Vitamin B12 (cobalamin) is a micronutrient essential for red blood cell formation, cell metabolism and nerve function. It is a B vitamin found naturally in meat, poultry, fish, eggs, milk and other dairy products. Vitamin B12 is generally not found in plant foods, but is found in fortified grains and some yeast products.
According to the European Food Safety Authority, the recommended adequate intake of vitamin B12 for adults is 4.0 µg per day, with an increased requirement during pregnancy and lactation.
If left untreated, vitamin B12 deficiency can lead to anemia, fatigue, muscle weakness, intestinal problems, nerve damage and mood disorders.
Vitamin B12 deficiency
Currently, the diagnosis of vitamin B12 deficiency is limited by the low precision of the available indicators and the scarce consensus on its definition. For this reason, this European research team wanted to summarize the evidence on the connection between vitamin B12 intake from various foods of animal origin and markers of vitamin B12 status.
The current recommendation aims to reduce the consumption of foods of animal origin and increase the consumption of foods of plant origin, but there is concern about the risk of vitamin B12 deficiency with deficient diets or diets without animal products.
After analyzing selected studies that reported the association between vitamin B12 and health outcomes, this review showed that total vitamin B12 intake between 4 and 7 μg / d was associated with normal vitamin B12 in plasma and, therefore, for the maintenance of a good value of vitamin B12 appears sufficient state of B12 in adults. Now they know that when people have difficulty chewing food, breaking the vitamin from its bond with food and ingesting it, that amount may not be sufficient. Vitamin B12 deficiency is common in the elderly.

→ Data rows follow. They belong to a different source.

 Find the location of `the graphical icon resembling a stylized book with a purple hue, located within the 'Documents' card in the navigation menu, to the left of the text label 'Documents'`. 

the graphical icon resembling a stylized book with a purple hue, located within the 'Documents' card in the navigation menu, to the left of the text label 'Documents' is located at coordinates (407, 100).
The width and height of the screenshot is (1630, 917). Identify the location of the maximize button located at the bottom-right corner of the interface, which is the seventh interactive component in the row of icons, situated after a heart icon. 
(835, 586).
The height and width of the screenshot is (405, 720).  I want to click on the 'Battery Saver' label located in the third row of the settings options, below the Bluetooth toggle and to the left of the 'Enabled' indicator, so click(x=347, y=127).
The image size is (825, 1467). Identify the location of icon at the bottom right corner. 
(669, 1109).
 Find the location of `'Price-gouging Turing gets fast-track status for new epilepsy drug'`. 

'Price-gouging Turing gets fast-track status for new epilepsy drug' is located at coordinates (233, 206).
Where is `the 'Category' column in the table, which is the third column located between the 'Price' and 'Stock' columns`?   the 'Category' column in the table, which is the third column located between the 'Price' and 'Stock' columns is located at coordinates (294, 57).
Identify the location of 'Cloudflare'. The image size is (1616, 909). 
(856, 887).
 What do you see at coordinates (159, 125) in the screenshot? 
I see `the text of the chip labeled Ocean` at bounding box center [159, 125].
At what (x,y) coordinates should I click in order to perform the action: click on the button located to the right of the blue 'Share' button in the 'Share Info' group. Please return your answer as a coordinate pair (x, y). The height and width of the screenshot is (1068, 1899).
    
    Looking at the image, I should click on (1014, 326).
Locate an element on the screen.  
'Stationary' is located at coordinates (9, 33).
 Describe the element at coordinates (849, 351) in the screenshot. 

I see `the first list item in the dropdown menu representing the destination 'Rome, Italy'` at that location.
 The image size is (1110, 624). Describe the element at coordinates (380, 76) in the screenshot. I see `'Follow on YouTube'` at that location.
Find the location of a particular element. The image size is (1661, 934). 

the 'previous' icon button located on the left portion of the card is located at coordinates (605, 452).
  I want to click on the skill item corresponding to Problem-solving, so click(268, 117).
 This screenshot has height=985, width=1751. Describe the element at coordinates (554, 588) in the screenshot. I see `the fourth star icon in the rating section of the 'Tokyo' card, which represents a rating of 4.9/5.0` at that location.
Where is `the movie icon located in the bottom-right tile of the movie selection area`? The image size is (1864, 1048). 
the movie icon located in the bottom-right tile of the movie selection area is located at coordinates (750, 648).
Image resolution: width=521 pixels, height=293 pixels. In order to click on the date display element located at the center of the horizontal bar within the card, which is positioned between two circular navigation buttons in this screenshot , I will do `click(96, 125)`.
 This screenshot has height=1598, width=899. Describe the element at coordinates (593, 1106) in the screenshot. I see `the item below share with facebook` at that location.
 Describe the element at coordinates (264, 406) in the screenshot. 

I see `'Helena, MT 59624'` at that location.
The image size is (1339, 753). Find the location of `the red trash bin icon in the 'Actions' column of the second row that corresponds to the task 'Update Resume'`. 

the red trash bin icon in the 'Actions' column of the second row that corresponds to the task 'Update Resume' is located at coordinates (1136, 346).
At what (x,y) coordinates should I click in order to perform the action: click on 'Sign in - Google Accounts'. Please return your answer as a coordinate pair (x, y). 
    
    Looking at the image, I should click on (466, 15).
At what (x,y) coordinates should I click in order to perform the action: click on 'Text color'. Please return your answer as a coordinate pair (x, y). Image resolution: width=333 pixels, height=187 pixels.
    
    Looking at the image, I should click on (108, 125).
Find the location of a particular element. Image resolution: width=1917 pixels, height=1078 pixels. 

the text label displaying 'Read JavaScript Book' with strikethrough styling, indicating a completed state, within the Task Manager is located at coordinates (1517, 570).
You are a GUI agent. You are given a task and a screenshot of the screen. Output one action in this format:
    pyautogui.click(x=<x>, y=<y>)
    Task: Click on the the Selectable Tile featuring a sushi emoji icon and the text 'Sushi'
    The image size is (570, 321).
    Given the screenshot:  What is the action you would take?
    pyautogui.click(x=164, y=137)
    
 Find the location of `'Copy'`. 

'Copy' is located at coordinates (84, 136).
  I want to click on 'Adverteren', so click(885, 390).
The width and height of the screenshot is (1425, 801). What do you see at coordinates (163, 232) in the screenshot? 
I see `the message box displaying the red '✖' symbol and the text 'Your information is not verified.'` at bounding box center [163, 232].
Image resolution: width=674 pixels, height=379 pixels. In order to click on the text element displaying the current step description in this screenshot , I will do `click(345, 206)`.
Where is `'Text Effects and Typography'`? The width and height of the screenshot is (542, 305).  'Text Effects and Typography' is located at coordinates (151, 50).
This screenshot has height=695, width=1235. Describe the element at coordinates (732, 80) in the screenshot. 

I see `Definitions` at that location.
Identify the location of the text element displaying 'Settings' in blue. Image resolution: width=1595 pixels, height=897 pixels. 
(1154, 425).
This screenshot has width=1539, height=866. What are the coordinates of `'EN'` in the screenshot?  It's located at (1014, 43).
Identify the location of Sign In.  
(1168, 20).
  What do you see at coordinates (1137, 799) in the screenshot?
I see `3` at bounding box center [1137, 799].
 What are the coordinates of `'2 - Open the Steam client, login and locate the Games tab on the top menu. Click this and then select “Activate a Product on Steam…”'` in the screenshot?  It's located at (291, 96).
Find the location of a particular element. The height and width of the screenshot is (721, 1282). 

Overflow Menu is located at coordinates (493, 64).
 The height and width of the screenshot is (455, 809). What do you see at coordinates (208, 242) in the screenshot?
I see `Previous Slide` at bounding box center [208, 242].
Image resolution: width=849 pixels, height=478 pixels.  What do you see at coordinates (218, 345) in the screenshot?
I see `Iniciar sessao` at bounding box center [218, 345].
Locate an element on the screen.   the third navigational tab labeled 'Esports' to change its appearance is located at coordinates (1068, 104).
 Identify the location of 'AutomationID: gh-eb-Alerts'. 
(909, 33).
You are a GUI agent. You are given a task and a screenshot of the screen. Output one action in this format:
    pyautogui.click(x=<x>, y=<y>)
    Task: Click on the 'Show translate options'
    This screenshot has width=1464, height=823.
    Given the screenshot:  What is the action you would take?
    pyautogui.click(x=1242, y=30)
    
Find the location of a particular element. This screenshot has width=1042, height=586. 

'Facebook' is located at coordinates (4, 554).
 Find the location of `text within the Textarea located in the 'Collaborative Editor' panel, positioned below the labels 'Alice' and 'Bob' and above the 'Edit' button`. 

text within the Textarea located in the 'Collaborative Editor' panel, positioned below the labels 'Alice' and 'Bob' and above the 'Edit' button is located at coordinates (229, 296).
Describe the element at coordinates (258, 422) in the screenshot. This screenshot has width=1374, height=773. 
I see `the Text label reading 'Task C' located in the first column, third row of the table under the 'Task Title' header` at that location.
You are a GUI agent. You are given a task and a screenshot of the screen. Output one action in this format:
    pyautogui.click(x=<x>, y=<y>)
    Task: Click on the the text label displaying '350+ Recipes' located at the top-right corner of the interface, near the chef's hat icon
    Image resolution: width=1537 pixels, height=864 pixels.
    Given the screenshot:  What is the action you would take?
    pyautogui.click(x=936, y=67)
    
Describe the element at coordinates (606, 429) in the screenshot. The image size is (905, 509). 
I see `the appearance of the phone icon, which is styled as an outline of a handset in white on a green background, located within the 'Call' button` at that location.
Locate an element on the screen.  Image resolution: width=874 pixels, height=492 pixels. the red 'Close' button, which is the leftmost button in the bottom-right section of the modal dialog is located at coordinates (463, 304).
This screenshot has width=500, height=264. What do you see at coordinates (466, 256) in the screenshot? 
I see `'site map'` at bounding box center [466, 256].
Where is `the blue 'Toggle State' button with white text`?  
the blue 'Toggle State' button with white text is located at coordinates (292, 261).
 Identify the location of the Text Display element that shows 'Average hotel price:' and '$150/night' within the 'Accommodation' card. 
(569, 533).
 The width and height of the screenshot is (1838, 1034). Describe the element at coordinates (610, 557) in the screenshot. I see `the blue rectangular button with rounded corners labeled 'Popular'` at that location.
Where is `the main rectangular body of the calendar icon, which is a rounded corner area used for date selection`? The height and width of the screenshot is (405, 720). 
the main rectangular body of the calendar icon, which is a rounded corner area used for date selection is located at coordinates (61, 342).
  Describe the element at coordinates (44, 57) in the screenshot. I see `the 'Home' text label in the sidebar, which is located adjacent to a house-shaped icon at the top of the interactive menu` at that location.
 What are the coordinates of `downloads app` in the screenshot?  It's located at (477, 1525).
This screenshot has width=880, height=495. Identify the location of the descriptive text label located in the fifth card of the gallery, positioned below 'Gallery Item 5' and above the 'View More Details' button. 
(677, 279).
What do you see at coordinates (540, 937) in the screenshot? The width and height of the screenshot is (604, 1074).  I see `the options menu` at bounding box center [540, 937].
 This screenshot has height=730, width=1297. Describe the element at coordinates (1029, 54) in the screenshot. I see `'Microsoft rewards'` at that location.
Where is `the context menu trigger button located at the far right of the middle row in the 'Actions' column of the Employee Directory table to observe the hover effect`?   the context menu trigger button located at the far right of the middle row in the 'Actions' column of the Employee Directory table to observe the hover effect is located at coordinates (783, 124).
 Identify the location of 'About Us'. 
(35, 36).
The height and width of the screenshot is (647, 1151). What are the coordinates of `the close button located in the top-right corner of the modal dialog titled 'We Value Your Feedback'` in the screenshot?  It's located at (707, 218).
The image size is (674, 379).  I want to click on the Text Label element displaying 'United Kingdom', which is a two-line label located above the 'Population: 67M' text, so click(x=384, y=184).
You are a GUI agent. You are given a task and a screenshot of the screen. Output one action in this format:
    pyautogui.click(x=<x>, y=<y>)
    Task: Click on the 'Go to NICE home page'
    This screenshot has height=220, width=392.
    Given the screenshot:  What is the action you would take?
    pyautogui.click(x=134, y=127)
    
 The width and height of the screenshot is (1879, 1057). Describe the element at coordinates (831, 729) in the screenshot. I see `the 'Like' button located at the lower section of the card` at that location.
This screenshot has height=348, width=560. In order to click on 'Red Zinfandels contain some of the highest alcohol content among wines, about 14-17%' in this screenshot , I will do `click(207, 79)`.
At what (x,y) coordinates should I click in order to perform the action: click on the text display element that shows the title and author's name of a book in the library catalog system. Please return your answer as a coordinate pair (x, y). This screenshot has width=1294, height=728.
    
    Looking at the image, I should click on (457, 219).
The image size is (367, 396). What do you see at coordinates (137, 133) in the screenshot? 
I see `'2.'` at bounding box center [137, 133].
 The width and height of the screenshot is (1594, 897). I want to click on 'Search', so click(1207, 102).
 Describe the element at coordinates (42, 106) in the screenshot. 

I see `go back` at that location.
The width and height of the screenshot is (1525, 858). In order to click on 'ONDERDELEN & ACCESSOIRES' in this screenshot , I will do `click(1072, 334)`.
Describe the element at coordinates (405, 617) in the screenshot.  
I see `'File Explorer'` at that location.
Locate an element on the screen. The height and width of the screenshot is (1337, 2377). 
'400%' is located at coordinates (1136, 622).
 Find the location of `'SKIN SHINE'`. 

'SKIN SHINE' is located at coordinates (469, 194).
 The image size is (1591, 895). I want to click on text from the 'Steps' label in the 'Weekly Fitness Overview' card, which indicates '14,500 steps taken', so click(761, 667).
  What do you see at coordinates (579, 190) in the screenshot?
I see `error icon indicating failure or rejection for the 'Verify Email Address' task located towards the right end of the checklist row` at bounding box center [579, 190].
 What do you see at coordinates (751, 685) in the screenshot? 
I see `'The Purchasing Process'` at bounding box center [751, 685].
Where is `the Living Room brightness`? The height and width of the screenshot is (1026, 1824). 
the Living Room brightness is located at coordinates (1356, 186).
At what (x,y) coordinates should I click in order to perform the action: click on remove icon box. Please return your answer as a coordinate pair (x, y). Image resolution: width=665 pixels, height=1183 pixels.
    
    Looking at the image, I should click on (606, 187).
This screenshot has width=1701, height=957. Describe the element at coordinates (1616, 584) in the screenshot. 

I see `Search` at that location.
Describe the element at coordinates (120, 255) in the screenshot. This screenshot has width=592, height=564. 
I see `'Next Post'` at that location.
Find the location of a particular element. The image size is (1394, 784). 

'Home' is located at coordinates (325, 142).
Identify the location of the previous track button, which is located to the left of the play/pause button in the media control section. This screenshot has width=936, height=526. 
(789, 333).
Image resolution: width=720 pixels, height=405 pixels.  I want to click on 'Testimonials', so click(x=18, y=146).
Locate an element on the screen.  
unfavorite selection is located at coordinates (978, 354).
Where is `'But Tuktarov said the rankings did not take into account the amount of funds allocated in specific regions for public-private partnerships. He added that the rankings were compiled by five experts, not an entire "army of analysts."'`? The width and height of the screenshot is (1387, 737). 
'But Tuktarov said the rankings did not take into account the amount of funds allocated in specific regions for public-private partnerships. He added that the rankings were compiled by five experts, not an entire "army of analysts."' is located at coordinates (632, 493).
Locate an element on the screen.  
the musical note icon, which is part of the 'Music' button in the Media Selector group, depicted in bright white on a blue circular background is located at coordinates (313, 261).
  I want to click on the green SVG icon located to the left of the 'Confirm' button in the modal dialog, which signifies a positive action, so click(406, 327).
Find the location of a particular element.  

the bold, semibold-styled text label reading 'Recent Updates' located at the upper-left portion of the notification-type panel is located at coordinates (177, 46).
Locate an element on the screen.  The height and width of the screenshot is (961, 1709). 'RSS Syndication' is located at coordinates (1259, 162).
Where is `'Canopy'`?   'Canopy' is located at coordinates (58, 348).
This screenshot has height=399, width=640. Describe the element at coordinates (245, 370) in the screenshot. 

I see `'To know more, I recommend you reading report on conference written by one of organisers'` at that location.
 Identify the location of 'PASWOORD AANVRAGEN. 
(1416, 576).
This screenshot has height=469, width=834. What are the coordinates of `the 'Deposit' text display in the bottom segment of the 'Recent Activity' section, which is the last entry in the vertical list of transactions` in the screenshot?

When looking at certain foods of animal origin, consumption of dairy products appears to make the greatest contribution to vitamin B12 concentration, more so than meat, fish and eggs. However, the nutritional composition of various dairy products (milk, yogurt, cheese, cottage cheese), meat (chicken, pork, beef) and fish (lean vs. fat) changes the bioavailability of vitamin B12 in these foods.
On the other hand, the possible interactions between vitamin B12 and other nutrients in these animal products are unclear. Therefore, nutrient density or known interactions such as folic acid and vitamin B12 should also be taken into account when examining the relationships between intake and health.